18.- Learning End-to-End in Computer Vision: Malik critiques the narrow focus on end-to-end supervised learning, advocating for a broader, lifelong learning approach that mirrors human development and emphasizes the integration of multiple learning modes.

19.- The Potential of Deep Learning and the Need for More: Despite being positively surprised by deep learning's capabilities, Malik highlights the ongoing need for breakthroughs in AI, especially to address the complex, long-term challenges in computer vision and cognition.

20.- AI's Current and Future Impacts on Society: Malik emphasizes the importance of addressing the ethical and societal implications of AI now, rather than waiting for hypothetical future developments, pointing out that AI's deployment in various domains already necessitates a careful consideration of its consequences.

21.- Long-term Video Understanding: Malik emphasizes the need for computer vision systems to progress beyond short-term video clip analysis to comprehend long-form videos, which requires understanding agents, their goals, intentions, and predicting future actions. This leap necessitates a more sophisticated understanding of the scenes, blending short-term observations with deeper cognitive models.

22.- 3D World Understanding Challenges: While acknowledging progress in 3D understanding, Malik points out the current limitations and the need for a more integrated approach that combines multiple viewpoints and single-view reconstruction. He advocates for a learning model that develops a nuanced 3D understanding as one moves through the world, similar to human experience.

23.- Exploratory Learning and Simulation: Malik highlights the importance of exploratory learning and simulations for AI to understand and interact with the world more effectively. He discusses the potential of simulation environments, like Habitat, to offer photorealistic and interactive experiences that could advance AI's understanding of complex real-world scenarios.

24.- The Need for Feedback Mechanisms in Vision Systems: Drawing a parallel between biological systems and AI, Malik discusses the lack of feedback mechanisms in current vision systems, which are predominantly feed-forward. He suggests incorporating feedback and recurrence mechanisms to handle ambiguous stimuli more effectively, similar to biological vision systems.

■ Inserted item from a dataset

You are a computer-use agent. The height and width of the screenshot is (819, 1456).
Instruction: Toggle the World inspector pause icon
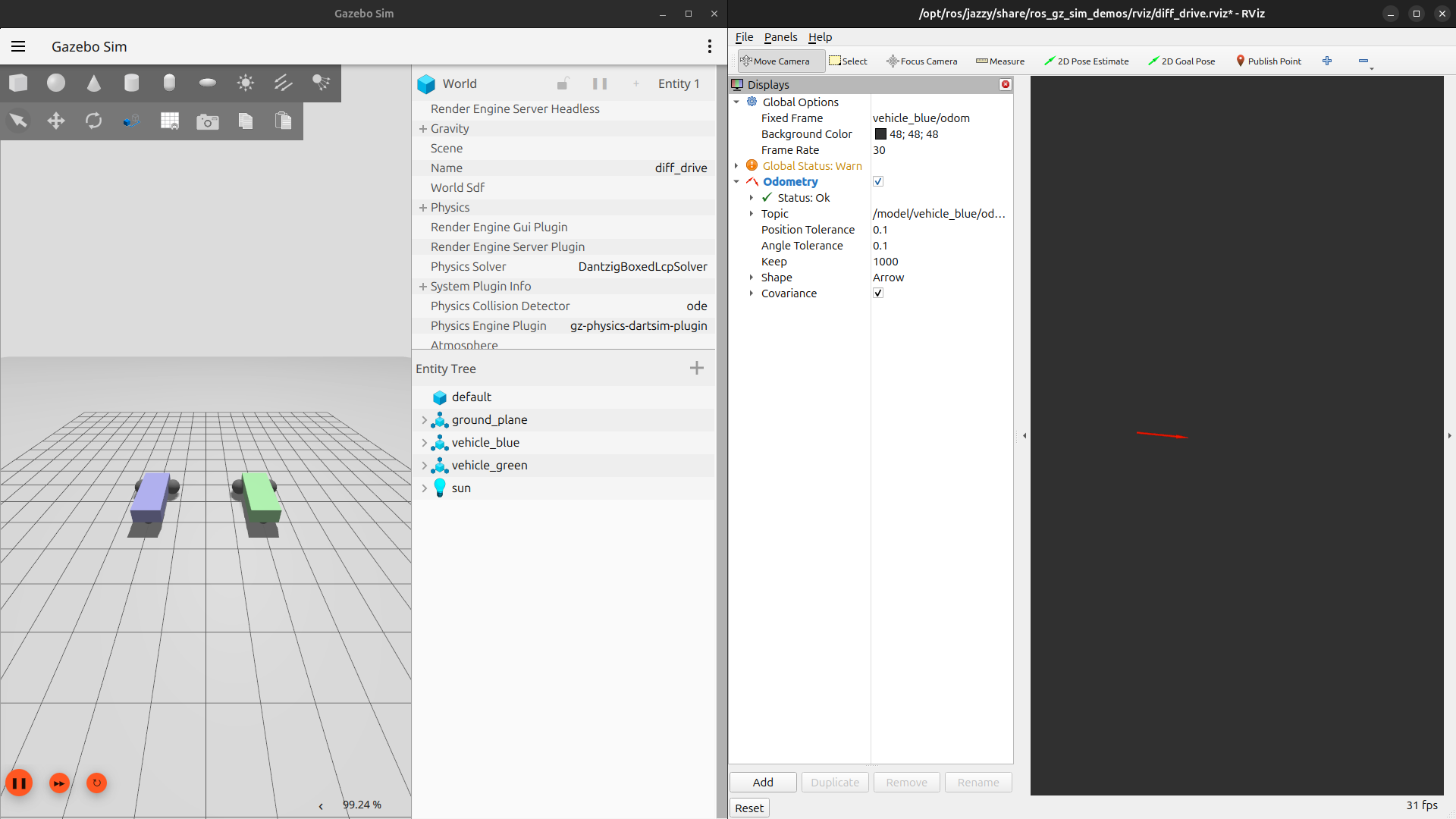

25.- Vision Before Language in AI Development: Malik argues that vision is more fundamental to cognitive development and AI than language, reflecting evolutionary and individual development processes. He suggests AI development should prioritize vision to mimic human cognitive development more accurately.

26.- Multimodal Learning's Importance: Emphasizing the significance of multimodal learning, Malik describes how combining different sensory inputs, such as tactile and visual or audio and visual signals, can provide strong cross-calibration signals for AI systems, promoting a more integrated and robust understanding of the world.

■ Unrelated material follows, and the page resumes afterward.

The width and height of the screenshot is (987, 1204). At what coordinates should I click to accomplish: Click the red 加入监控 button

27.- Ethical and Societal Impacts of AI: Malik urges attention to the ethical and societal implications of AI, highlighting the importance of considering AI's effects not just in hypothetical future scenarios but in its current applications, including potential biases, safety concerns, and impacts on decision-making processes.

28.- The Future of AI and Unknown Unknowns: While optimistic about the potential for significant breakthroughs in AI, Malik expresses caution regarding overestimating the pace of progress, emphasizing the distinction between known unknowns and unknown unknowns in AI research and development.

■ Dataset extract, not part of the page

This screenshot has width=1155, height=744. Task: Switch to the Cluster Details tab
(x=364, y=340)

29.- Deep Learning's Surprises and Limitations: Acknowledging deep learning's impressive capabilities, Malik reflects on his initial skepticism and the surprising effectiveness of deep learning systems. However, he also notes the limitations of current models and the need for future breakthroughs to address more complex challenges in AI.

30.- Mentorship and Problem Selection: Reflecting on his role as a mentor to many leading researchers in computer vision and AI, Malik emphasizes the importance of selecting the right problems to focus on. He shares his approach to guiding students towards problems that are both significant and solvable, highlighting the value of intellectual breadth and interdisciplinary connections.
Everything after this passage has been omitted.